Passage:
"""
Now I know that $X$ and $Y$ are also reversely related

$$X = \gamma_1 + \gamma_2 Y + \xi$$

such that $Cov(\varepsilon,X) \neq 0$.

$Cov(\varepsilon,\xi) = 0$ by assumption.

$Cov(\varepsilon,X) \neq 0$ is shown as follows:

$$ \begin{align} Cov(\varepsilon, X) &= Cov(\varepsilon, \gamma_1 + \gamma_2 Y + \xi) \\ &= Cov(\varepsilon, \gamma_1 ) + Cov(\varepsilon, \gamma_2 Y) + Cov(\varepsilon, \xi) \\ &= \gamma_2 Cov(\varepsilon, Y) \\ &= \gamma_2 Cov(\varepsilon, \beta_1 + \beta_2 X + \varepsilon) \\ &= \gamma_2 Cov(\varepsilon, \beta_1) + \gamma_2 Cov(\varepsilon, \beta_2 X) + \gamma_2 Cov(\varepsilon, \varepsilon) \\ \end{align} $$

where $Cov(\varepsilon, \varepsilon) = Var(\varepsilon) > 0$. Hence $Cov(\varepsilon,X) \neq 0$.
"""
Excerpted data:
"""
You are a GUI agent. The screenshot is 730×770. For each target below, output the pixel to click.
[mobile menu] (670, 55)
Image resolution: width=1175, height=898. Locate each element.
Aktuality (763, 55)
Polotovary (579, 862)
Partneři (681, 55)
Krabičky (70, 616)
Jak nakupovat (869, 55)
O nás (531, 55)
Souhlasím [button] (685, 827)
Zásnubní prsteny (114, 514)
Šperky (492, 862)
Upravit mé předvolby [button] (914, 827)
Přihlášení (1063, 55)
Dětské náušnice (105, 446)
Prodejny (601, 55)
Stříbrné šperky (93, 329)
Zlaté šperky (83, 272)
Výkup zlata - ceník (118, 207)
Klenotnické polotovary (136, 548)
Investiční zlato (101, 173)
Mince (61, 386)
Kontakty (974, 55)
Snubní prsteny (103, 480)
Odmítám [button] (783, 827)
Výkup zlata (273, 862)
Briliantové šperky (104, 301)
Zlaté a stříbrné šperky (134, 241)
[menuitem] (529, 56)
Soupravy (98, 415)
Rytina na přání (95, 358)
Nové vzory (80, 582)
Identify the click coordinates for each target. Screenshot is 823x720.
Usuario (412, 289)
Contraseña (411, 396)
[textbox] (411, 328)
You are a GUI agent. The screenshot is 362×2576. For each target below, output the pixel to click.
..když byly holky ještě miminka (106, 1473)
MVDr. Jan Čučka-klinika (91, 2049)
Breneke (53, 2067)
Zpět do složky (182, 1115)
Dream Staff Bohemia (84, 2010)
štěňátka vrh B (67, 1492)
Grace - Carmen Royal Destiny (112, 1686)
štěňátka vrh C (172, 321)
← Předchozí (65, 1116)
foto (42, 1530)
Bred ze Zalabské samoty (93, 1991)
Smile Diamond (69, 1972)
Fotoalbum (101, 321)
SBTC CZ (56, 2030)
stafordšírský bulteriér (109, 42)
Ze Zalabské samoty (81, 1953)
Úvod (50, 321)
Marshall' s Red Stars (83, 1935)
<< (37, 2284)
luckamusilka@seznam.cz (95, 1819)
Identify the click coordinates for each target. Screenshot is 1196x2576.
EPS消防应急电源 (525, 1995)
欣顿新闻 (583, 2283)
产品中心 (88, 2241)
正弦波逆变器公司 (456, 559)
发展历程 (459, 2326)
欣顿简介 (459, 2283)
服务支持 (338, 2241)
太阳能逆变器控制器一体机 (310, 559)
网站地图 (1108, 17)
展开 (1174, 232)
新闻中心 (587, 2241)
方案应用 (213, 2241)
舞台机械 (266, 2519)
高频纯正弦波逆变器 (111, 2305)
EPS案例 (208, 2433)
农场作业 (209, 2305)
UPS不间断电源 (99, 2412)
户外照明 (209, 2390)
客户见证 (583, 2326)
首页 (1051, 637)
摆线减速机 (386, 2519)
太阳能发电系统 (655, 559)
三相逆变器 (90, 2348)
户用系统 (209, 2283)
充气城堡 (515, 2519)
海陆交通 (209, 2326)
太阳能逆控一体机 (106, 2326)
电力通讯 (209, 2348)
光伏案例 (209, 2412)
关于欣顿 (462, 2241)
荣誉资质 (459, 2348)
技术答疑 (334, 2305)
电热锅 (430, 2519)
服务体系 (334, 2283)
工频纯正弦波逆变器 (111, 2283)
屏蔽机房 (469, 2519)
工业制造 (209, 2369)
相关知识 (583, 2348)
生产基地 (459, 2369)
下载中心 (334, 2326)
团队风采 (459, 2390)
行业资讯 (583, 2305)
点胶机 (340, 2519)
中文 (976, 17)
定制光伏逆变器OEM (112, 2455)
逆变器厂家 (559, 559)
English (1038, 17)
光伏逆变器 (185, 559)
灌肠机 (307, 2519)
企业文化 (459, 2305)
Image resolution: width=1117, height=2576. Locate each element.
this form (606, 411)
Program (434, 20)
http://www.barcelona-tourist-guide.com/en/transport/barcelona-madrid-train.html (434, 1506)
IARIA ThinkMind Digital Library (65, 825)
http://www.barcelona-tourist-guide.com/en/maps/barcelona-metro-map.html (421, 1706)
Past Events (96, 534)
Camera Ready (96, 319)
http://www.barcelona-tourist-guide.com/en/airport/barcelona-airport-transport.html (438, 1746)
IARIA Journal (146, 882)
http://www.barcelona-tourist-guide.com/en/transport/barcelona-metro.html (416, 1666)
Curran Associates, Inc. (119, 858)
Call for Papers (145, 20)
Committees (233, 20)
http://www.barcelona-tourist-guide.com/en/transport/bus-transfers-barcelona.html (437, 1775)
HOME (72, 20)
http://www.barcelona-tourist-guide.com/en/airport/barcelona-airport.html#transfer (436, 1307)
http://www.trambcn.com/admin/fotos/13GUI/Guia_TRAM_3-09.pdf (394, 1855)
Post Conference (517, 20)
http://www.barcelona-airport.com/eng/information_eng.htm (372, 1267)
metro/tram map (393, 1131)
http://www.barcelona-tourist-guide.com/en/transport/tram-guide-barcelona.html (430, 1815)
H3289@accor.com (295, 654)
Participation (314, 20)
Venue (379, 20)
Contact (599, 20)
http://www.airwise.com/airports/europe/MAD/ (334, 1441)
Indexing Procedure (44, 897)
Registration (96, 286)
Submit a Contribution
"""
Instructions:
1. Answer these questions about the covariance derivation, one line each:
(a) Which equation expresses X in terms of Y?
(b) What is assumed about the covariance of ε and ξ?
(c) What is Cov(ε, ε) said to equal, and how does it compare with zero?
2. Decide whether each statement agrees with the covariance derivation. Answer yes or no, and quote the words from the derivation that settle it.
(a) X and Y are described as reversely related.
(b) Var(ε) is said to be less than zero.
(c) The covariance of ε and ξ is taken to be zero by assumption.
3. Write the next few sentences of the covariance derivation, picking up right after its final sentence.

Expected outputs:
1.
(a) X = γ₁ + γ₂Y + ξ
(b) It is assumed to be zero: Cov(ε, ξ) = 0.
(c) It equals Var(ε), which is greater than zero.

2.
(a) Yes: "Now I know that $X$ and $Y$ are also reversely related"
(b) No: "$Cov(\varepsilon, \varepsilon) = Var(\varepsilon) > 0$"
(c) Yes: "$Cov(\varepsilon,\xi) = 0$ by assumption."

3.
The Control function approach tries to solve endogeneity by dividing $\varepsilon$ into an endogenous part $\beta_3\nu$ and the exogenous part $e$, where $\nu$ comes from the equation

$$X = \delta_1 + \delta_2 Z + \nu$$

with $Z$ a relevant instrumental variable, and $Cov(Z,\varepsilon) = 0$

Our equation for $Y$ then becomes:

$$Y = \beta_1 + \beta_2 X + \beta_3\nu + e$$

In words I understand that, conditional on $\nu$, $\varepsilon$ is independent of $X$.

I fail to see, however, how this ensures that $Cov(e, X) = 0$.

I would like to derive this in much the same way as shown above for $Cov(\varepsilon, X) \neq 0$.

Any help much appreciated.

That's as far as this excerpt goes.